Monday, February 24, 2020

an interesting trip, yesterday....

cityboy departed from his usual Sunday path--that is coffee and hanging out at Cobra, and then usually taking the DeKalb avenue bus into the BAM area, then hanging out (and watching free television) at the Gotham Market, and more importantly, at the Fiction Center.

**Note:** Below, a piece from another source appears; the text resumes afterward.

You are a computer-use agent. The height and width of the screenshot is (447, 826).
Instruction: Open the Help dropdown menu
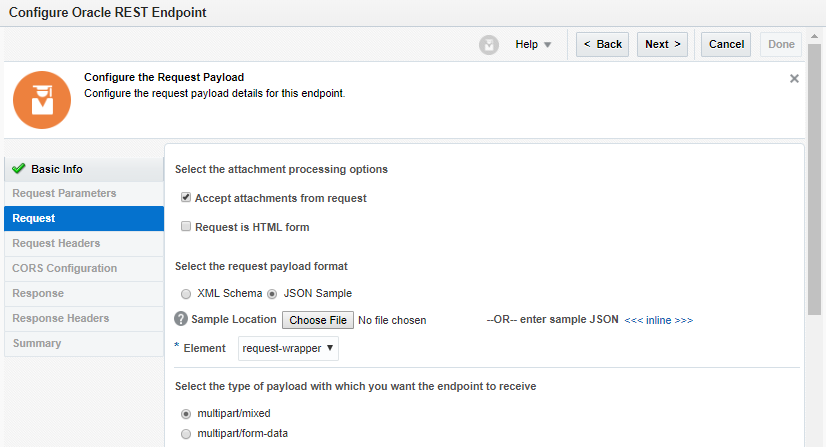[533, 44]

  But yesterday he was not satisfied with this journey, so instead, he expanded his horizons. He got off the DeKalb bus at Marcus Garvey boulevard, and switched to a southbound B 15 bus, which goes from Bed-Stuy into the far eastern regions of Crown Heights to Brownsville and finally into Queens.  Passing Fulton Street, where he could easily catch the C back to BAM, cityboy remained on the bus as it went south on Albany Ave,  then further east, until it finally hit Ralph Avenue, then crossed Eastern Parkway, and finished at the Sutter Avenue---Rutland Road station. Although this is just one station east of the Utica Avenue station on the 3 train, the area is completely different. The half block that cityboy walked from the bus stop to the train station was run down, and then on the Sutter Avenue station, cityboy was the only white person waiting on the platform. Cityboy was the only white traveler on the 15 as well, but somehow that did not seem to matter. At Sutter, the train back into the "established" world arrived quickly, and we were back in Crown Heights, a racially mixed (at least in the last few years) neighborhood. Cityboy got off at the Brooklyn Museum, visited the place a bit, then stopped for coffee (he was yearning for some) at Lincoln Park, a coffee shop space on Lincoln Place and Washington Avenue. It was there that I tried to put the whole thing together. Outside and inside the coffee shop were all white people (mostly young). Twenty years ago, this would have been mostly a black and Carribbean  neighborhood, and definitely a place like Lincoln Park would not have existed. Outside the coffee shop as well, mostly white young people passed by, the only people of color that I saw looked indigent. When I left (I liked the vibe, felt comfortable there) I walked north on Washington Avenue to Fulton, about eight blocks. If I did not know it before, I know it now, the street seems to be almost completely white---about six new bars have been added---I guess I was shocked at the scene. This must be what change, or gentrification looks like.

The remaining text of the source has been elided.